I was born in 1964.
That might seem like a strange way to begin a biography, but it’s actually the key to most of the things that interest me and the themes that appear over and over again in my work.
I was born in 1964—a year almost to the day after Martin Luther King’s famous “I Have a Dream” speech. 1964: the year President Lyndon Johnson signed the Civil Rights Act that recognized the rights of African Americans to equal treatment under the law. 1964: only ten years after the landmark Supreme Court case of Brown vs. Board of Education of Topeka struck down the laws that separated black and white students in America’s classrooms.
When my parents moved to the Northern Virginia suburb where I went to elementary school, they were only the second black family to buy a house there. My father was an Army officer, my mother was a teacher. Together, they were pioneers of a “new American dream” for black people: to live where they wanted, to send their children to schools with adequate resources, to raise them to be whatever they wanted to be, without the limits of being second class citizens.
I did well in school, got a scholarship to Mercer University in Macon, Georgia and then went on to Harvard Law School. I was half-hearted about the law (even then I knew I wanted to write). But I went. I didn’t see how I could say “no” to such an incredible opportunity.

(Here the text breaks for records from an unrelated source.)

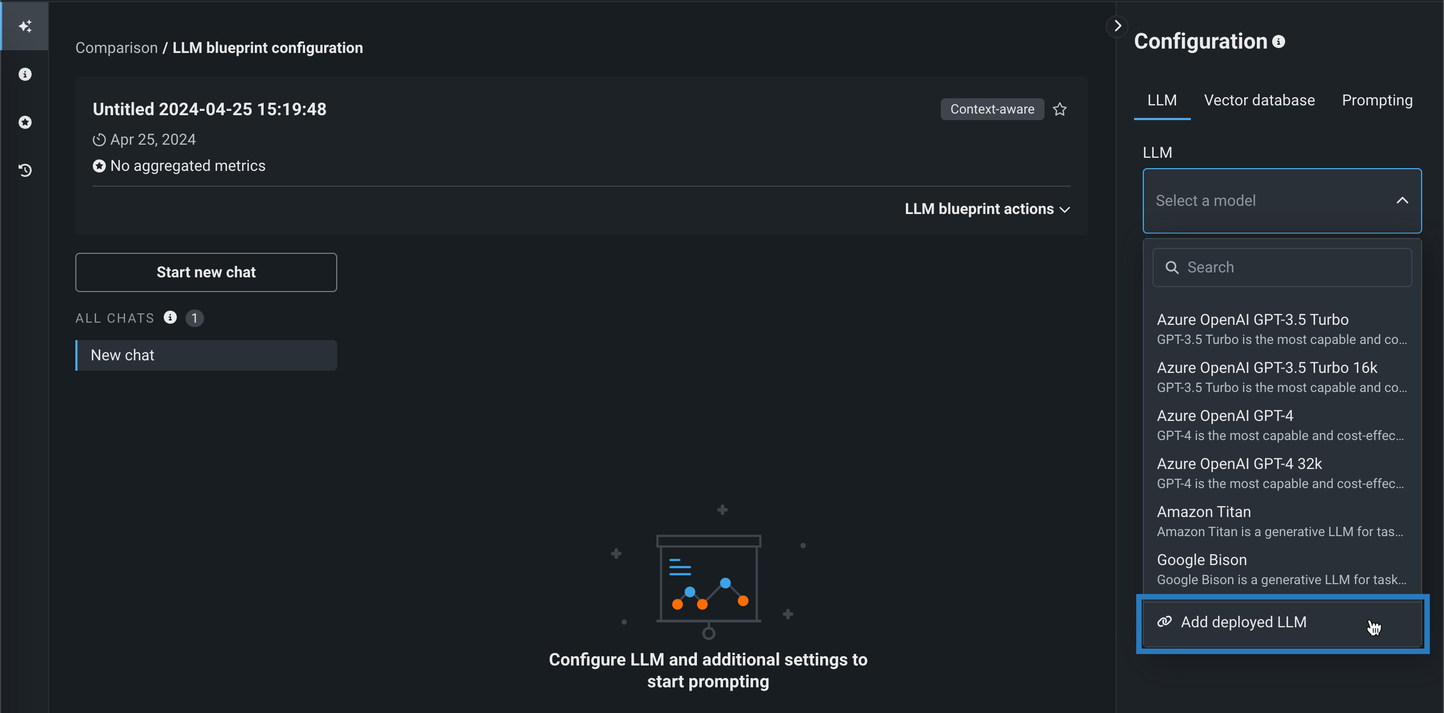Expand LLM blueprint actions menu
Screen dimensions: 1444x713
[987, 209]
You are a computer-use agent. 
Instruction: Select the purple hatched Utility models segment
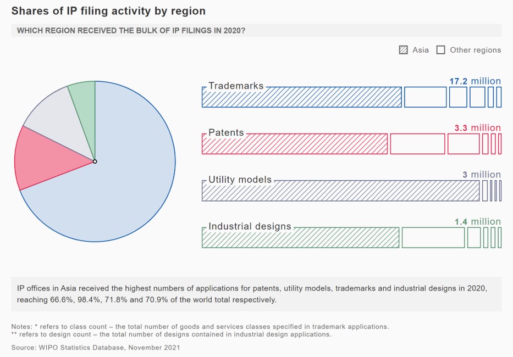tap(340, 192)
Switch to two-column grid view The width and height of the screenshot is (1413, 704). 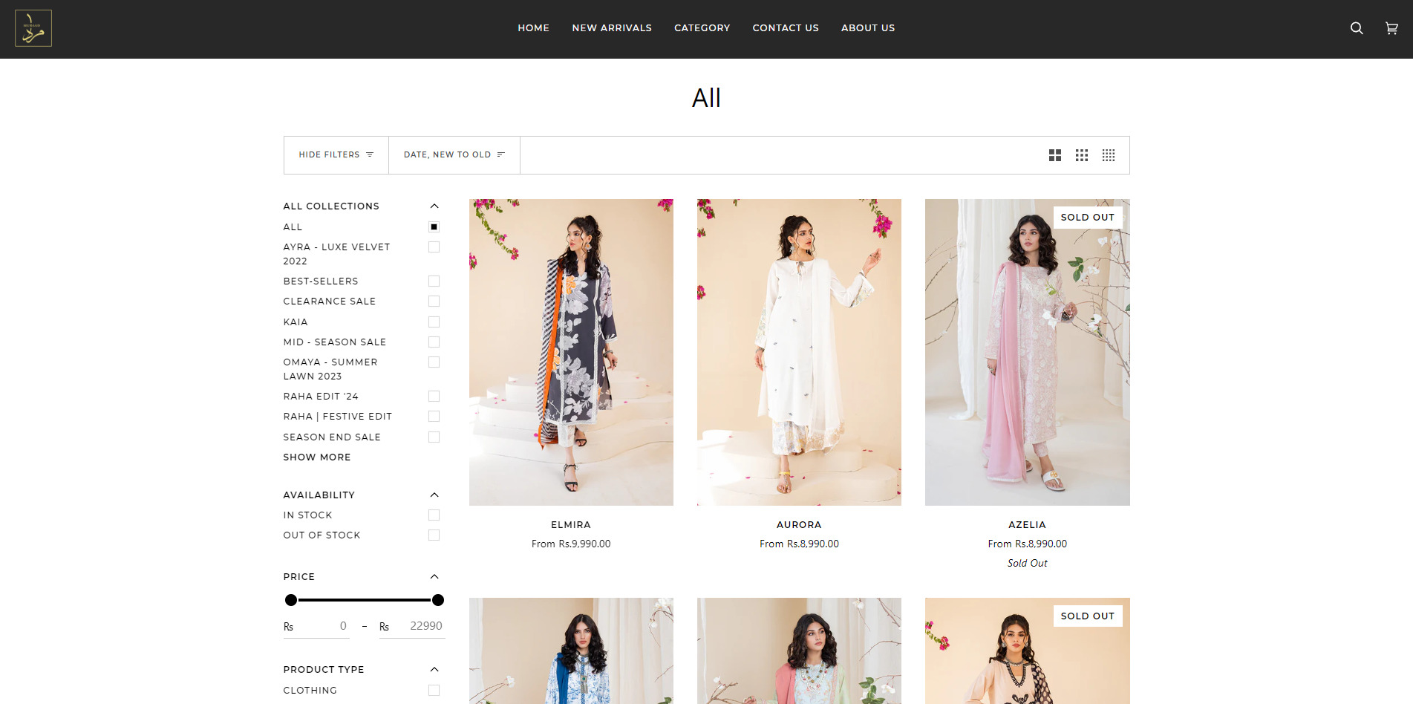coord(1054,155)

Race and integration, segregation and the demons of racism—these are themes both in my life and in my writing. I find myself writing hopefully about interracial marriage and interracial relationships as I struggle to find my own beauty and desirability in a culture that still can’t completely embrace my rounded hips and kinky hair. I write about young people from different ethnic backgrounds finding family and friendship. I write about urban high school students—not as gangbangers or troublemakers—but as average teens, going through the same struggles of identity, belonging and self-awareness as the white kids in Pretty Little Liars or DeGrasse High. I write nonfiction and memoirs for African American celebrities who choose to share their hurts and triumphs—as well as their advice—with candor and compassion. And I write science fiction in which the black character isn’t the first one to die.
I tell you this, not to beat you over the head with my ‘blackness” (because I’m just about the whitest acting black woman you’re likely to meet) but as admission: this is the common thread of what looks like a strange collection of works. Basically, I’m still trying to figure out if I’ve achieved what my parents hoped for: to become whatever I wanted to become without feeling like I’m a second class citizen because I was black, or because I was a woman, or just… because.
And that’s the theme in so much of my writing. It’s the thing I know we all feel in one way or the other, and the thing that brings me back to the page again and again.